The new gold rush – prospecting in techno-trash

You’ve probably heard before that a lot of the Western world’s technological waste, rather than being recycled, gets exported out to poorer countries where the laws are lax enough to allow it. What you may not know is that, thanks to the increasing scarcity of gold and copper, and the abundance of those metals in technology waste, there’s a boom of employment for residents of those countries willing to smash up the junk and pluck out the good parts, as this photo essay documents. The dark side to this recycling is that the unwanted stuff – toxic PCB substrate, for example – seeps into the water supplies. [SlashDot]

Cross-platform metaverse financial exchange announced

The membrane just got thinner. Virtual property mogul (and Second Life’s first Real Life millionaire) Anshe Chung has announced plans to open the first cross-platform financial exchange for virtual worlds, which will enable metaverse users to transfer their virtual finances between different synthetic economies. The inevitability of this announcement does nothing to derail the incredible implications – in a few short years we could have an economic ecosystem that deals entirely with the interchange of virtual goods, yet connected to the economy of meatspace. If that doesn’t tweak your science fiction jones, I dont know what does.

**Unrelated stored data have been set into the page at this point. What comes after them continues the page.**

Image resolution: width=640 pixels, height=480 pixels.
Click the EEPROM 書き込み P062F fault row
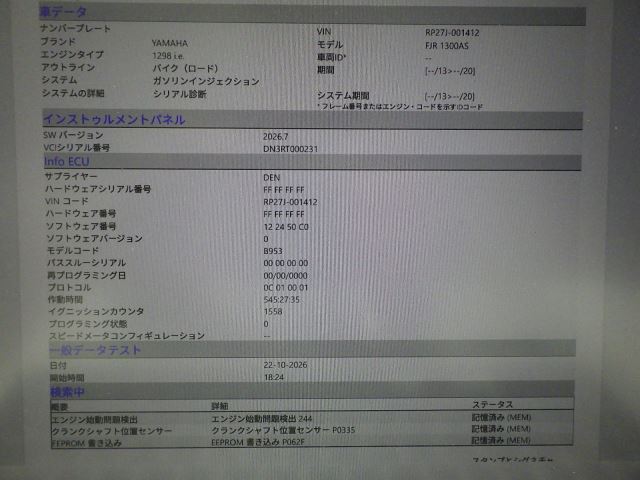(x=312, y=442)
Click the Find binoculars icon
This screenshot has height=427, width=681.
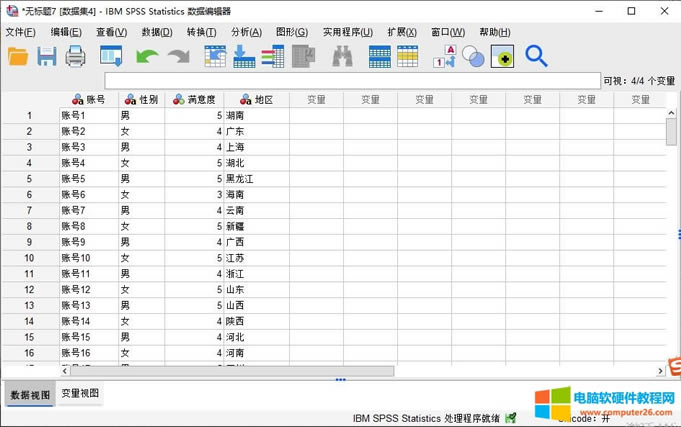tap(342, 57)
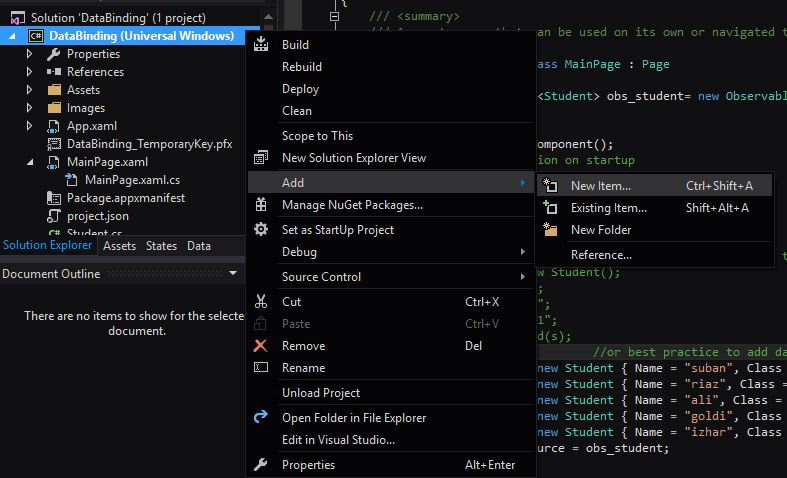
Task: Choose Existing Item from the Add submenu
Action: click(608, 208)
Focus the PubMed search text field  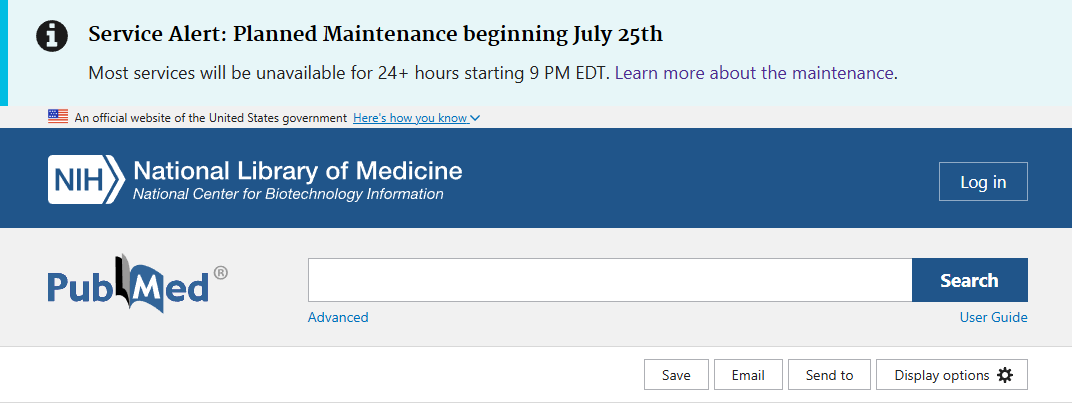tap(610, 280)
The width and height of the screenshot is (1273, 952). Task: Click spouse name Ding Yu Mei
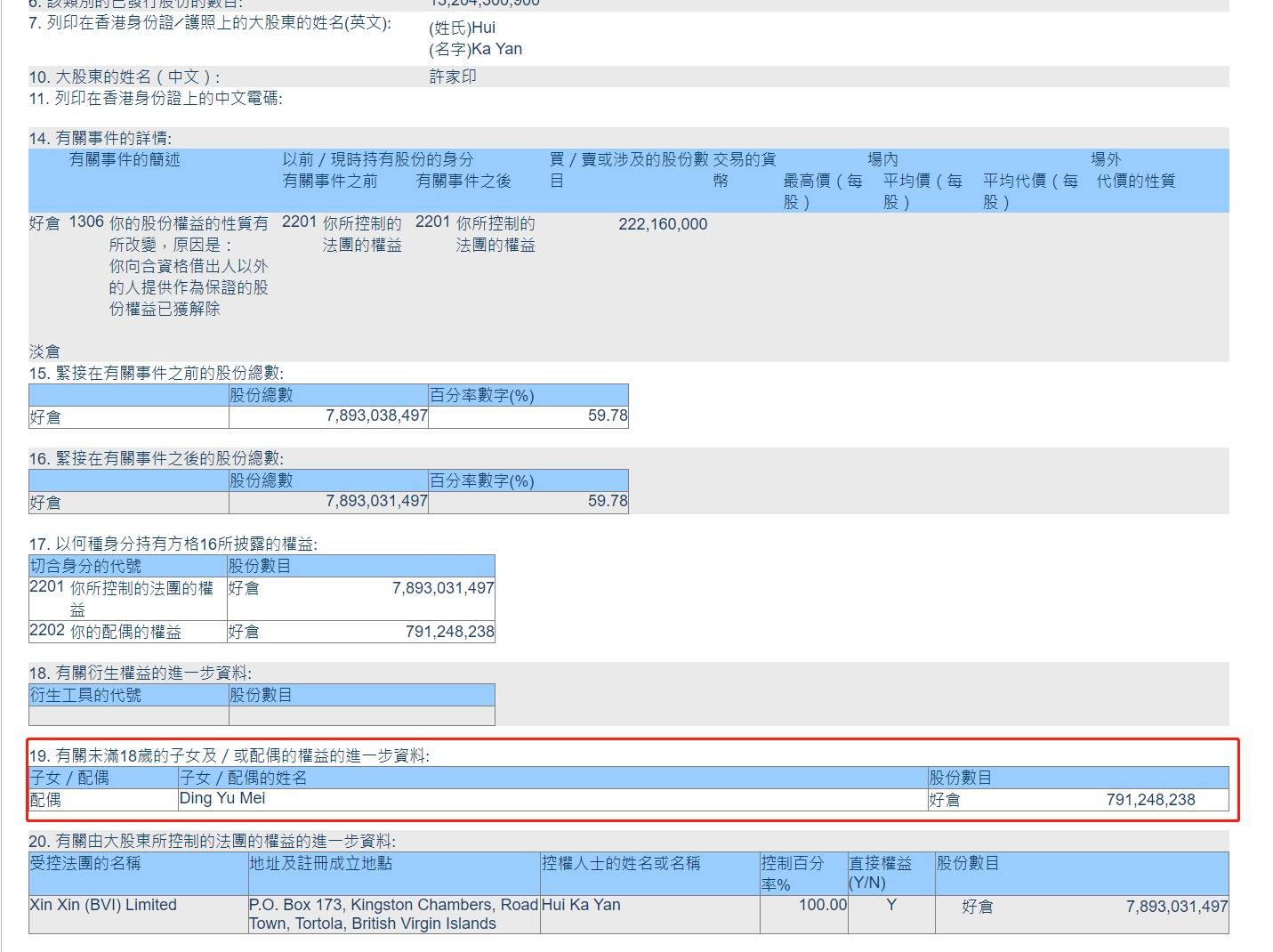tap(222, 798)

The real SimCity – modelling urban crowd behaviour

Civic planning is a tough gig, because your ability to experiment with new ideas is limited – you can’t just knock down a housing estate to see how it changes the traffic flow, for instance. Which makes it an obvious market for computer modelling, with a team at Arizona State developing sophisticated simulations of human crowd behaviour to help planners and architects make cities safer and more efficient. Which is all well and good, I suppose – but will it lead to the increased homogenisation of urban spaces? And how will they factor in the ways that people change the use of objects and spaces over long periods of time? And how much more complicated do these simulations have to become before turning them off becomes a question of ethics?